To do this properly, you need to use Baysian methods, which means that you need to already have some sort of prior. If I pull a coin out of my pocket that I got as change from the cafeteria, and flip, say, 7 heads in a row, I’m going to assume that I got lucky. If, on the other hand, I found the coin at a magician’s convention, then I’m going to assume after 7 heads that it’s a two-headed coin (assuming I didn’t just check directly).
What you’re probably thinking of is the usual statistical calculation of “How likely was the null hypothesis to have produced this result?”, but that’s not as useful as it’s usually made out to be. If I flip that coin in my pocket 7 times and get all heads, I know that something unlikely happened, since a fair coin will only produce that result of order 1% of the time. But the problem is that finding a trick coin in my pocket change is also an unlikely event, and I don’t actually know which unlikely event happened.

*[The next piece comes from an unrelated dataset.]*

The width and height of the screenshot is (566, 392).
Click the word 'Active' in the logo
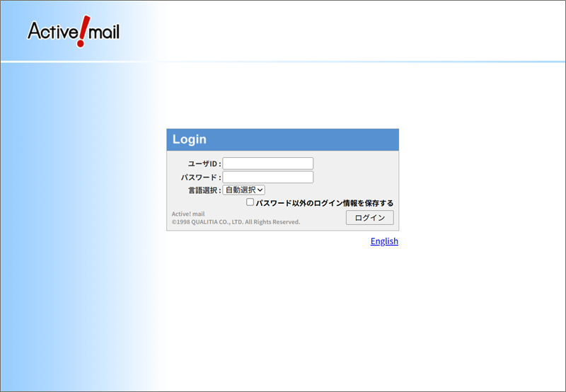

I don’t recall off the top of my head what they are, but my Quantitative Analysis textbook from Chemistry 25 years ago had various statistical techniques for detecting systematic bias in your experiments. I’d pull out the book and start with those. Like I said, too much work for such a small effect on the probability, though.
Don’t try to explain. Instead offer him a game using four coins. You win whenever you flip 2 heads and 3 chances in 8) and he wins whenever you flip 3 heads and one tail (1 chance in 4) and no bet for any other combination. Let him see how quickly he loses.
Probability can be tricky as the Monte Hall problem demonstrates. Brian Hayes (who writes a math/CS column for The American Scientist) had to do a computer simulation before he was convinced that the answer is correct. He told this story on himself in a column.
Needless to say, 100 flips is unlikely to result in 50-50 (while the odds of 1-99 are less than 10^{-28} which is close enough to impossibility for me to call it impossible). But 100 flips will, I think, most likely give you a number between 45 and 55 so exactly 50 can’t be that unlikely.
It’s almost certain that you were taught traditional hypothesis testing, and that you’re misremembering exactly what the p-value means. It is most emphatically not the probability that coin is biased given the results you’ve seen. There is a way to get that, but it’s not taught in basic statistics classes for scientists.
What is the significance of the lack of capitalization? I don’t work in this area as you do, so I am prepared to defer to your knowledge of the conventions, but just a quick Google out of curiosity reveals only instances of “Bayesian” with the capitalization retained (even for “Bayesian inference” and “Bayesian approach”).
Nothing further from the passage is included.